In a recent statistic-oriented post, UMDTerps11 looked at opponent field goal percentages for five-man lineups. The Terps’ five worst lineups by opponents’ FG% all include Dez Wells. It’s always nice to get confirmation of what you observe in game with statistical evidence. So what does the eye test say?
Despite all his defensive potential, Wells is often caught off balance or too upright. Other times, he gets out of positioning due to a lack of awareness or unnecessary gambles. He should be a lockdown defender, and yet his lapses hurt the team time and time again.
Let’s look at this example from the BC game:
Wells does a good job of jabbing at Rahon to show a threat of help defense without overcommitting. But then he gets far too upright, and Hanlan easily blows by him. Defense has to scramble at that point, and Mitchell is forced to foul. It doesn’t help that Peters and Layman miscommunicate on the final closeout.
In this next play, Wells again allows easy dribble penetration.
Wells momentarily turns his body towards the baseline, and Hanlan goes middle. More concerning, look at how far Wells falls off of Hanlan when they bump. That’s indicative of someone off balance, being moved easily by a smaller opponent. Foul on Wells, having to use a hand check to prevent a blow by.
Another play in which Wells is pushed around by Hanlan:
Wells is far too upright when he contacts Hanlan. Notice Hanlan’s shoulder is into Wells’ chest.

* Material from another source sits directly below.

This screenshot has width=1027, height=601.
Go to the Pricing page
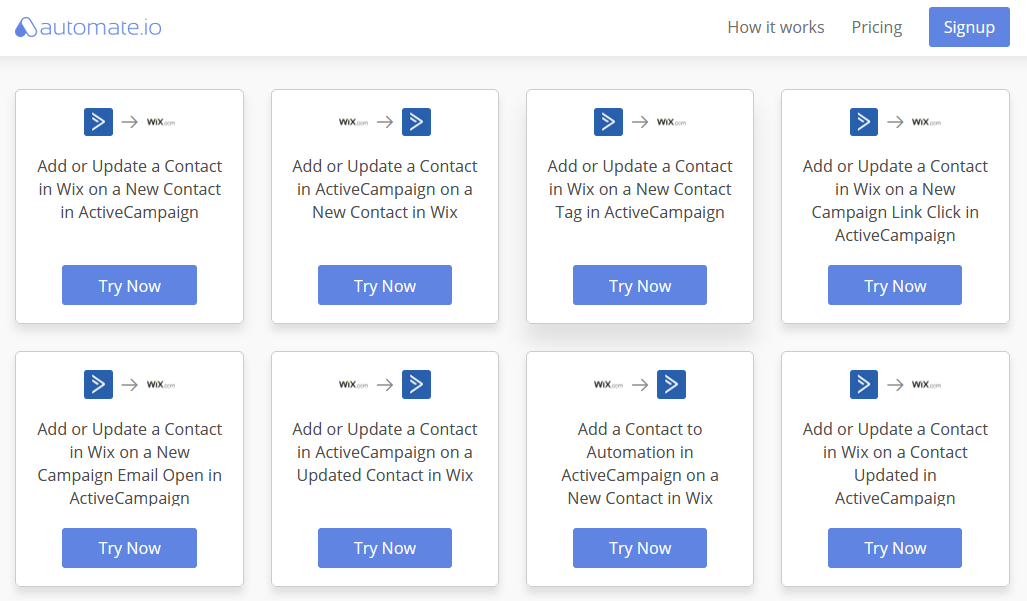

He cannot let a ballhandler get that much leverage, no wonder he’s pushed so far off his spot. I don’t see much extension from Hanlan’s arm, so no offensive foul, just a smaller guard outmuscling Wells. It almost looks like Dez wanted to take a charge and got caught in between.

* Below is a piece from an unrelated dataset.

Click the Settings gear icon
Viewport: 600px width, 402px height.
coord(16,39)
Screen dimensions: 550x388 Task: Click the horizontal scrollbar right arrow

Here’s a large hop on a closeout that puts Wells on his heels.
Technique can be corrected. Wells has all the tools to be Maryland’s best defender. But right now, he’s hurting the team on that end.
I would also keep in mind that the players might be cognizant of the rules changes regarding hand checks. Wells might be actively avoiding fouls on some of these plays, and the result is matador defense.
My worry is when it is his focus that holds him back. Poor decision-making and awareness of the court are more concerning than poor technique.
This is a prime example of a head-scratcher. Even if the gamble works for Dez, his momentum takes him out of bounds. There’s zero chance for a steal. It’s either BC ball on the sideline, or this mess. Terps dodged a bullet as BC missed a wide-open 3.
These plays are the most frustrating. Wells’ technique can get better, but his basketball instincts are tough to alter. I’ve noticed Dez’s transgressions often include over-helping, recovering slowly, ball-watching and being both unaware of backscreens and not prepared or willing to fight through them.
Dez has plenty of potential as a defender. I would speculate that the offensive burden he shoulders has resulted in a lack of focus on the other end. Still, there are ways to conserve energy without being completely out of position. Perhaps Dez should not be assigned the opponents’ top perimeter player. Save him, and let Faust carry the defensive load. Dez needs to be on the floor for his offense, turning him into a positive on the defensive side is the next step.